__TASK ITEM__
Every line from the one holding "Task: Click the AIRCRAFT column header" to the end of the entries should be repeated exactly, with the pictures left out.

__DATA__
= Beginning of Section =

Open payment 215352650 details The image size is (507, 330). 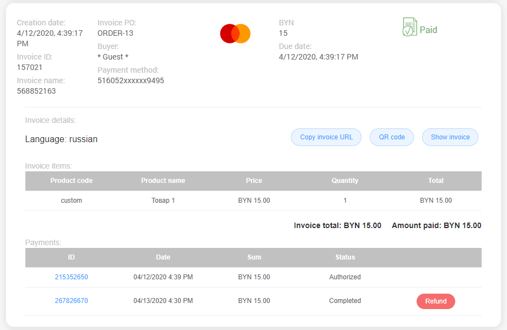click(71, 277)
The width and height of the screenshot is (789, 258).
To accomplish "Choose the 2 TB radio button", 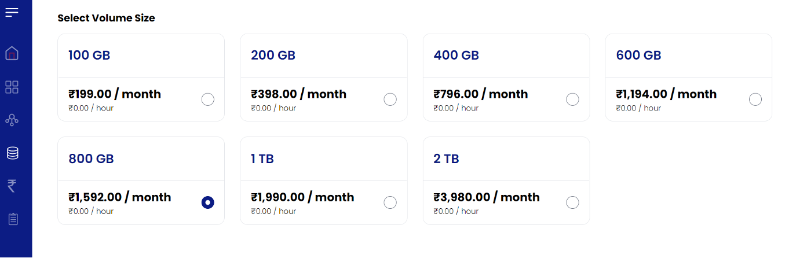I will coord(572,202).
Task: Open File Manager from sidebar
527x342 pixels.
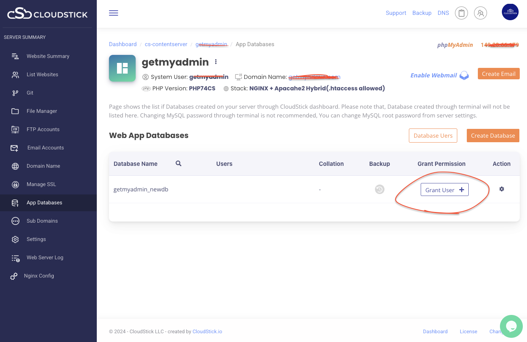Action: (x=42, y=111)
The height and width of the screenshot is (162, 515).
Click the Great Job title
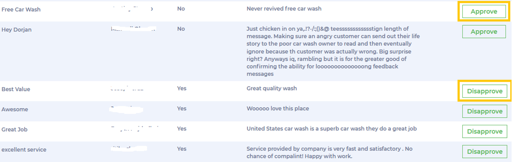14,129
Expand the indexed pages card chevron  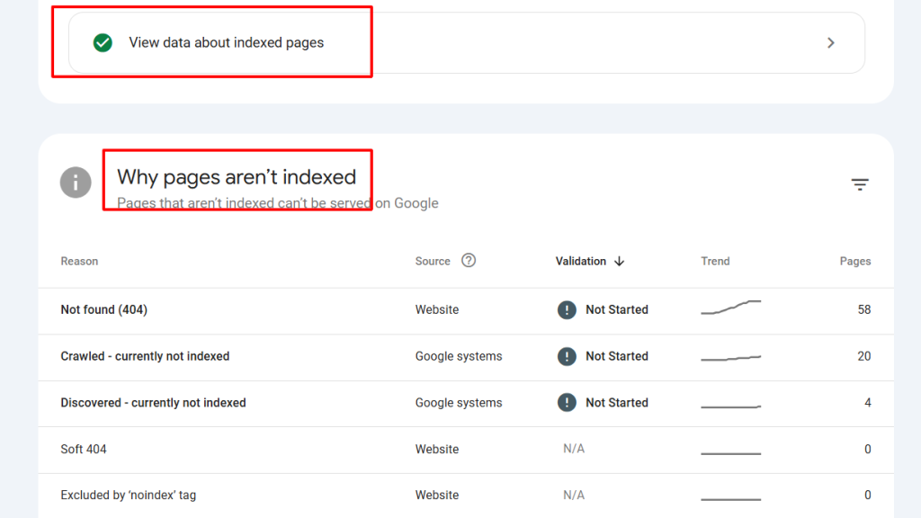(831, 41)

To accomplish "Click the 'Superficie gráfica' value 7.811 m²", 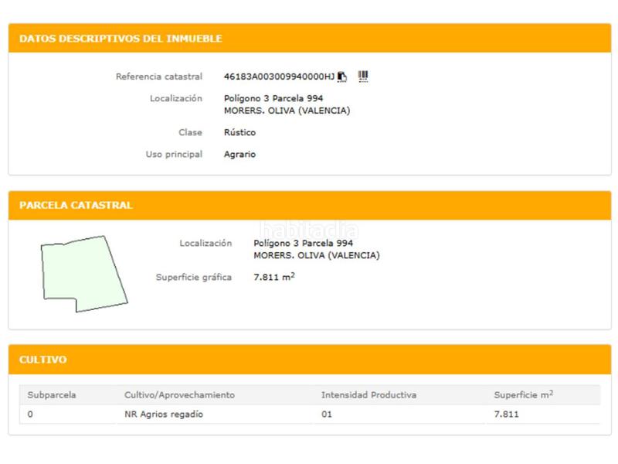I will [274, 277].
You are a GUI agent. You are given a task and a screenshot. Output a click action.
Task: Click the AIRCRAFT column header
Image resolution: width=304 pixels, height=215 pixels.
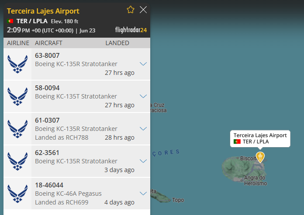tap(48, 43)
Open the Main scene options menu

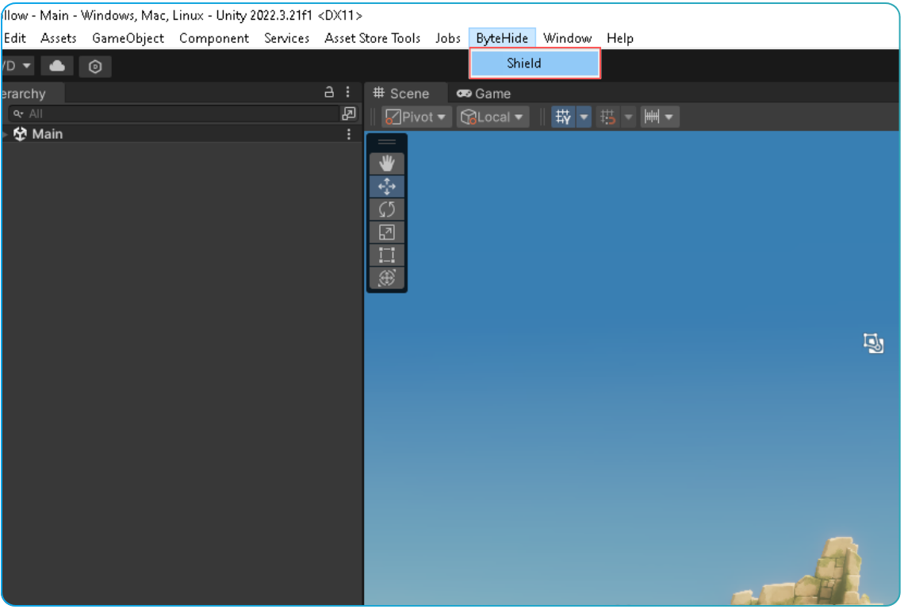point(349,135)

= End of Section =

__ANSWER BELOW__
Task: Click the AIRCRAFT column header
Image resolution: width=304 pixels, height=215 pixels.
tap(48, 43)
Open the Main scene options menu

point(349,135)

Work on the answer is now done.